Polyurethane foam or PPU - is also a completely impervious, waterproof insulating material. It differs in that it creates a seamless, even coating on which further interior finishing can be performed. The application of polyurethane foam requires the work of expensive equipment and specialists, which affects the cost of construction. Therefore, this insulation option is rarely used in budget frame construction.

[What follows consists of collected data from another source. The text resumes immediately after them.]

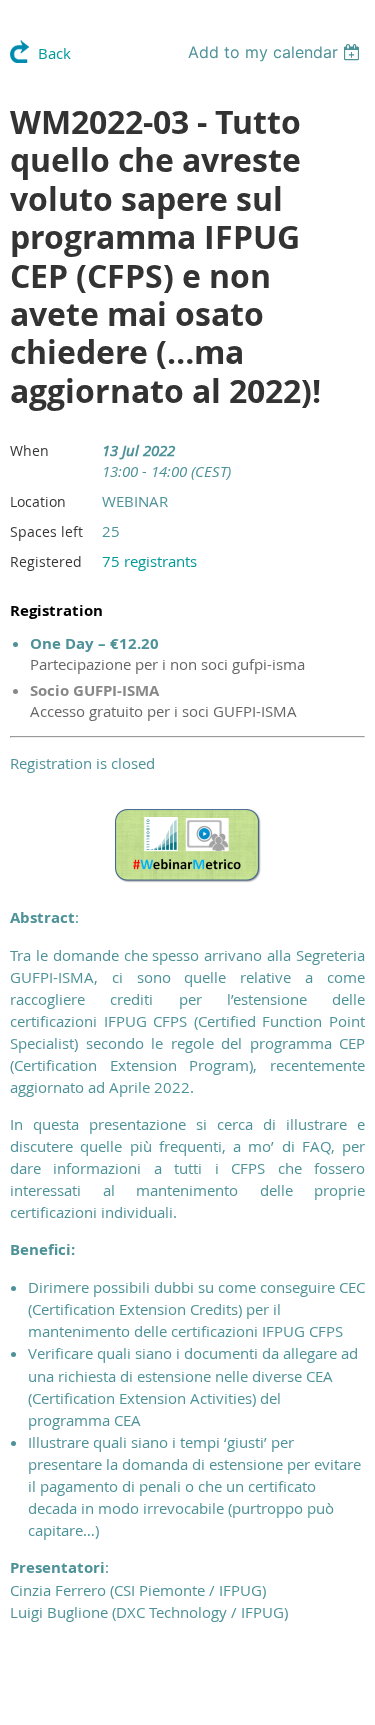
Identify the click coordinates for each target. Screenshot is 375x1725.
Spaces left (46, 531)
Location (38, 501)
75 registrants (149, 561)
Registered (46, 561)
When (29, 450)
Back (54, 53)
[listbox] (276, 52)
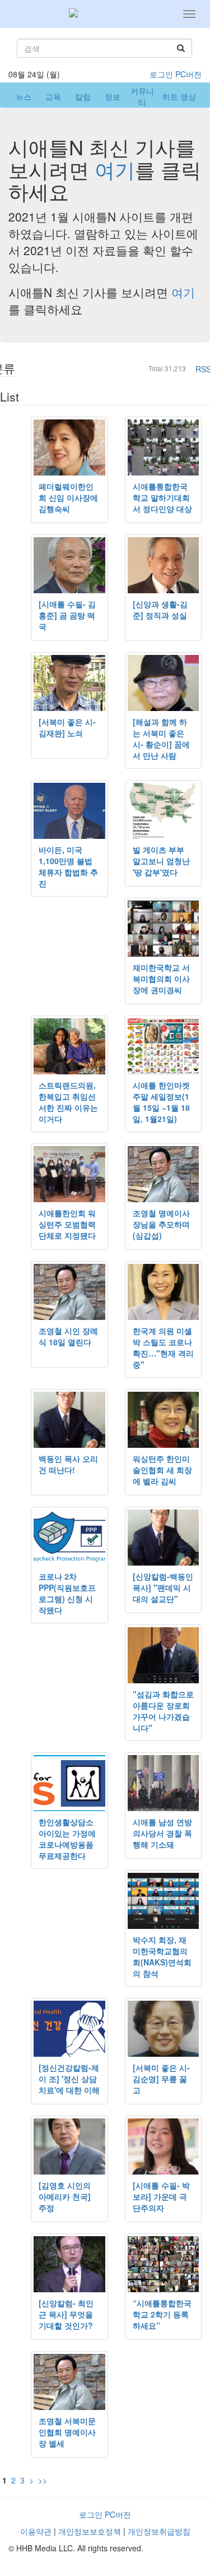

Application of polyurethane foam.

If PPU spraying is used, then first the frame is sheathed with external panels, after that the distance between the frame supports is blown with PPU, and after that, internal wall decoration is performed on the finished even surface of the insulation.

Vapor barrier membrane

The frame house provides for the presence of a vapor barrier layer - a special membrane that looks like polyethylene, but differs from it in physical properties. The membrane is a porous material in which the shape of the pores allows the passage of vapor molecules in one direction and not in the other. Thus, the membrane restricts the movement of wet steam from one side only.

On a note

Membrane fabric is placed on the outside of the insulation in order to limit the ingress of moisture into the pores of the insulating material.

Wind protection

Wind protection material is a layer that is not blown by the wind. The best wind protection for the walls of a frame house is the outer wall cladding and vapor barrier membrane. Plastic siding, DSP, block house work as a panel external wind protection.

These materials also function as waterproofing agents. They protect the inner layers of the wall "pie" from getting wet during rain, snowfall. In the correct design of the wall, there must be a ventilation space under the outer skin. It has the appearance of a gap, which will ensure the free movement of air and the removal of moisture.